Required work: Within the entries below, find the portion that opens with the line containing "Go to next workspace page arrow" and closes with the line containing "The width and". Retype that portion exactly and only.

Source material:
========
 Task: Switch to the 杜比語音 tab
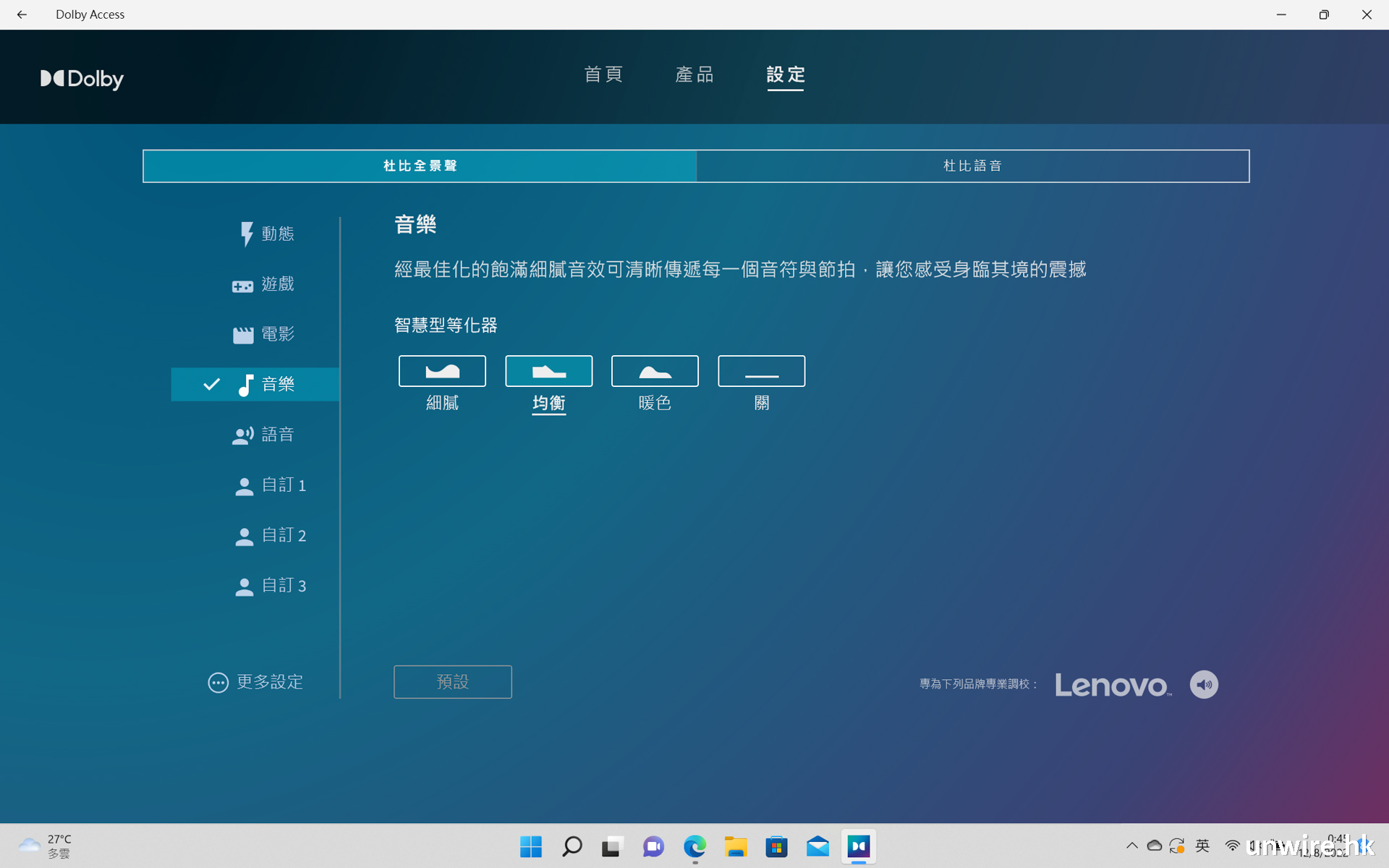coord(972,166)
========
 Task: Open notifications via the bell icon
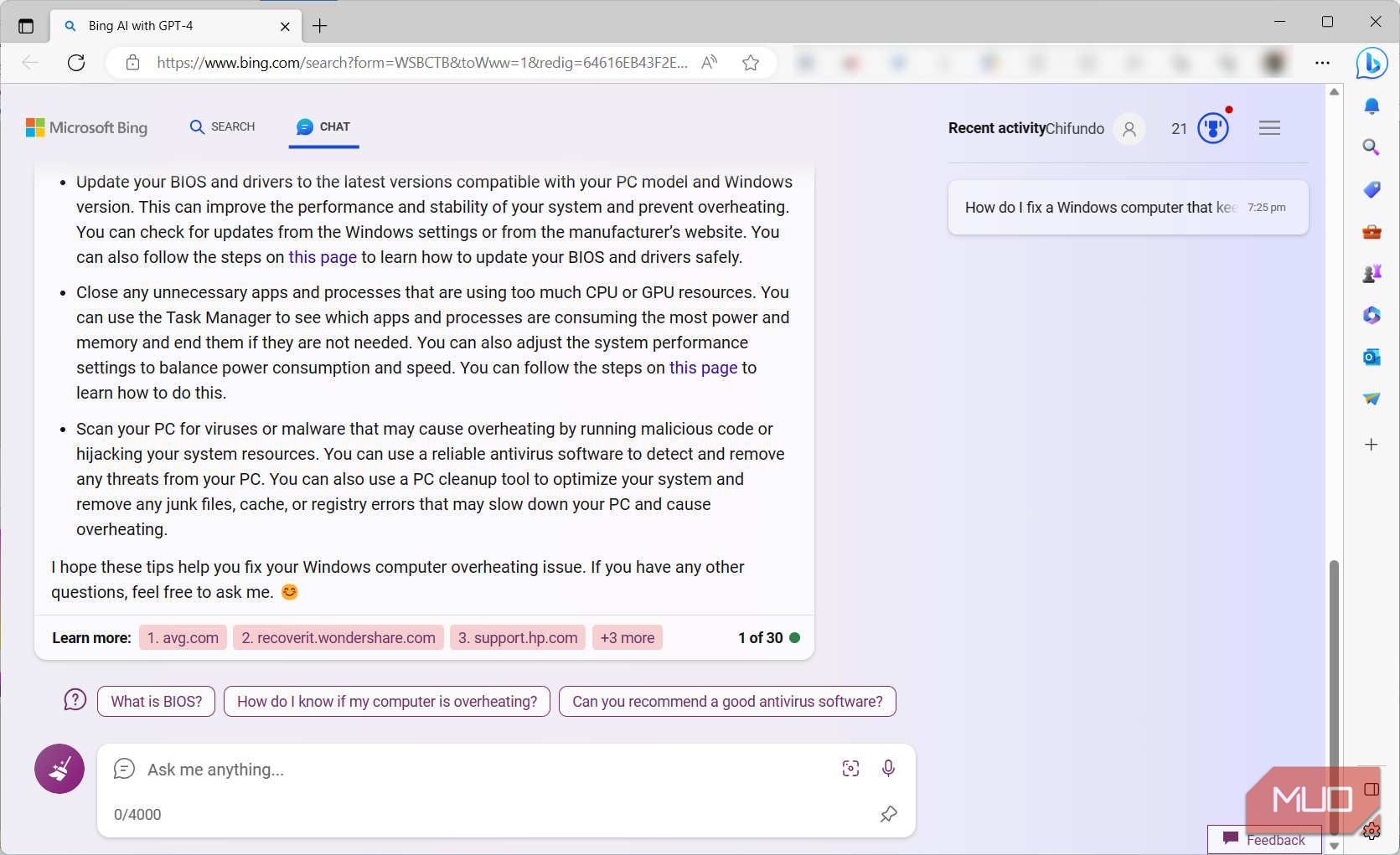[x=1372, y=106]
========
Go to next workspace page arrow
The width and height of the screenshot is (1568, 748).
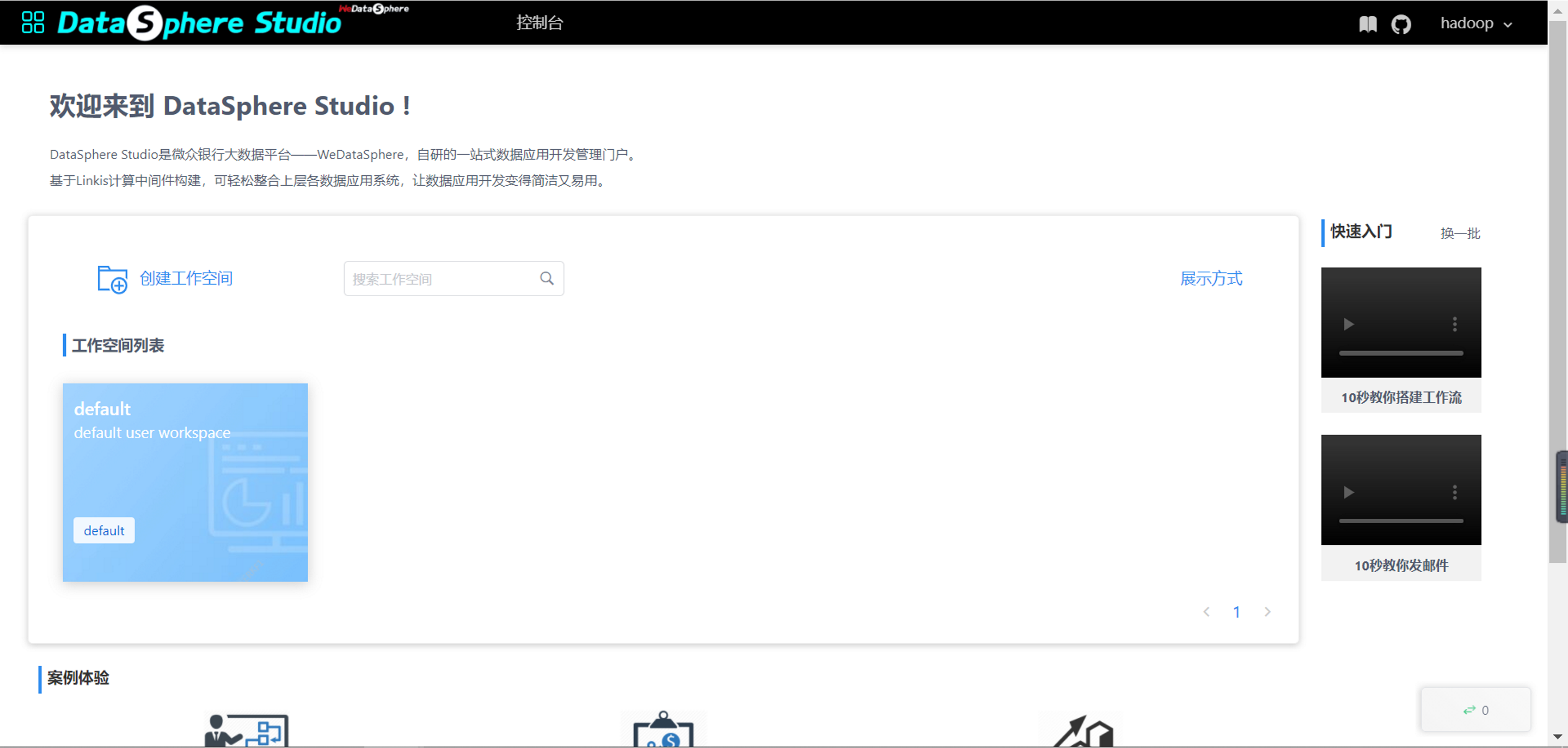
========
Response:
Go to next workspace page arrow
The width and height of the screenshot is (1568, 748).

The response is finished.